_Questions_.
**1)** Output as a JSON list of strings, one string per line with blank lines omitted, the rows between the line containing "The image size is (1834, 840)." and the line containing "coordinates (512, 290).", inclusive.
**2)** Write the next part of the forum reply about the word "lesbian" and transmasculine identity, picking up after its final sentence.

_Page excerpt_.

──────────────────────────────

Unread post by Heather »

Hey there, aesop.

Generally, what "lesbian" means to most people is someone who themselves identifies as a woman who primarily finds themselves attracted to other people who do. With you being transmasculine, and your only current partner also being transmasculine, that doesn't feel like an identity or a word for a sexual identity to me that probably will feel like a fit to you?

BUT.

Really, what words we use to identify our sexual selves are up to us and about what feels right for us. It's not for me or anyone else to assign you an identity or validate yours like a person validates a parking ticket. That's for you to decide for yourself. And often the only way we find out which ones are a good fit for ourselves are by living with them and finding out how they feel, then adapting, editing or starting with something totally different as or when need be. Changes in our lives, our own identities, our relationships and how we experience attraction that can happen throughout life can also facilitate a change.

(That said, given what lesbian usually means, I do think it would do your boyfriend a kindness to talk to him about this if you're leaning to use that term so they don't feel kind of misgendered by default, or like you are saying you are not into them or their masculinity anymore. You two also may need to have an in-depth conversation about how to identify that way to others without it being something that causes them to misgender him.)

──────────────────────────────

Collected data

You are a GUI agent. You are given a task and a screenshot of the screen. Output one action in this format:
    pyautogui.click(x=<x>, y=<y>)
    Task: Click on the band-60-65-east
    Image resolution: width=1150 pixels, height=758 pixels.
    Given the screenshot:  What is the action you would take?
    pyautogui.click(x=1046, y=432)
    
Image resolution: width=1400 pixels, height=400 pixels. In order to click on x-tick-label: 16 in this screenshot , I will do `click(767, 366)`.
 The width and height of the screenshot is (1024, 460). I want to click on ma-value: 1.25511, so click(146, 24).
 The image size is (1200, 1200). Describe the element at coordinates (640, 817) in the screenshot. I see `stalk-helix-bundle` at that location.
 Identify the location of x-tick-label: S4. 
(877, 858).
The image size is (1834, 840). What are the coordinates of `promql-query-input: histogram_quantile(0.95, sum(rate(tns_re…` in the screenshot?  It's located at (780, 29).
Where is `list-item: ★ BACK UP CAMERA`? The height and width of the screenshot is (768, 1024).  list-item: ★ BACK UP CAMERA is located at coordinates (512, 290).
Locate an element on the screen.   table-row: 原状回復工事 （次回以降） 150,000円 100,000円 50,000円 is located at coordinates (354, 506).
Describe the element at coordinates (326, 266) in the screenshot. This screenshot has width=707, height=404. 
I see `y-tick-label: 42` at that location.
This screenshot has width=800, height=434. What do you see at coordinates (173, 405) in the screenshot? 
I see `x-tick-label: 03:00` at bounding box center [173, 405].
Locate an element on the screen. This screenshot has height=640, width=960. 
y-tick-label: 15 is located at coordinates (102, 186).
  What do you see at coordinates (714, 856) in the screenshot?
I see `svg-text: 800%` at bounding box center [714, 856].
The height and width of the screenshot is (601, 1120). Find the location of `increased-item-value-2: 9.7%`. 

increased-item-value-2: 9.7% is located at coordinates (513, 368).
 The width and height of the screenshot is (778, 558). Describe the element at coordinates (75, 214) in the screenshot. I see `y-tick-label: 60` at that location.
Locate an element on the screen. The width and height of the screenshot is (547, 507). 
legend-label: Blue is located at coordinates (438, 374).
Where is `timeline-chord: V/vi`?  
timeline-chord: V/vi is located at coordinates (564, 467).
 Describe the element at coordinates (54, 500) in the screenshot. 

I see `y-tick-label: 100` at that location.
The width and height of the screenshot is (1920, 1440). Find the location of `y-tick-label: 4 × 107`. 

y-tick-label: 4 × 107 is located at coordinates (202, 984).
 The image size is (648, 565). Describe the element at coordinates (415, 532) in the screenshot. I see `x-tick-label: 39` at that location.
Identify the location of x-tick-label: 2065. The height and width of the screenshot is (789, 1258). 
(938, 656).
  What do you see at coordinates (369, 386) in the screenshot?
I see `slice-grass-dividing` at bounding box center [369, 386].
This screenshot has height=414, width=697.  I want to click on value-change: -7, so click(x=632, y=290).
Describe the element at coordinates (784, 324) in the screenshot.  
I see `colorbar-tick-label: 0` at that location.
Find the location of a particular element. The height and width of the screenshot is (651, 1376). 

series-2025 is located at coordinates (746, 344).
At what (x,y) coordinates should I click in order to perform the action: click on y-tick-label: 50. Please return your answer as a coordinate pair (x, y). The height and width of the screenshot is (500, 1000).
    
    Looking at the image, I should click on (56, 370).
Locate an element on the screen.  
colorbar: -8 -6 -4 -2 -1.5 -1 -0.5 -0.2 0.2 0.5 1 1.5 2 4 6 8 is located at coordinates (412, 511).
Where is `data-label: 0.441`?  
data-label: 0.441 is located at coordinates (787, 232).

──────────────────────────────

_Task results_.
**1)**
[
  "The image size is (1834, 840). What are the coordinates of `promql-query-input: histogram_quantile(0.95, sum(rate(tns_re…` in the screenshot?  It's located at (780, 29).",
  "Where is `list-item: ★ BACK UP CAMERA`? The height and width of the screenshot is (768, 1024).  list-item: ★ BACK UP CAMERA is located at coordinates (512, 290)."
]

**2)**
I do also want to offer you another option if you want one word as shorthand for the identity feelings and thoughts you've described here and that's "questioning." IMHO, when you have thought so hard like this and nothing feels like it fits, it's often because we just don't know what is yet, and that's what questioning is, a period of not knowing and also doing some thinking or exploring to try and find out. It sounds to me like there's a lot of thinking happening here, and less so a lot of just feeling and seeing what comes to you over time. No one has to have a word for their sexuality when they aren't sure what the words that work for them are. We can all always say, whenever that's true for us, that we're questioning, or that we just don't know right now.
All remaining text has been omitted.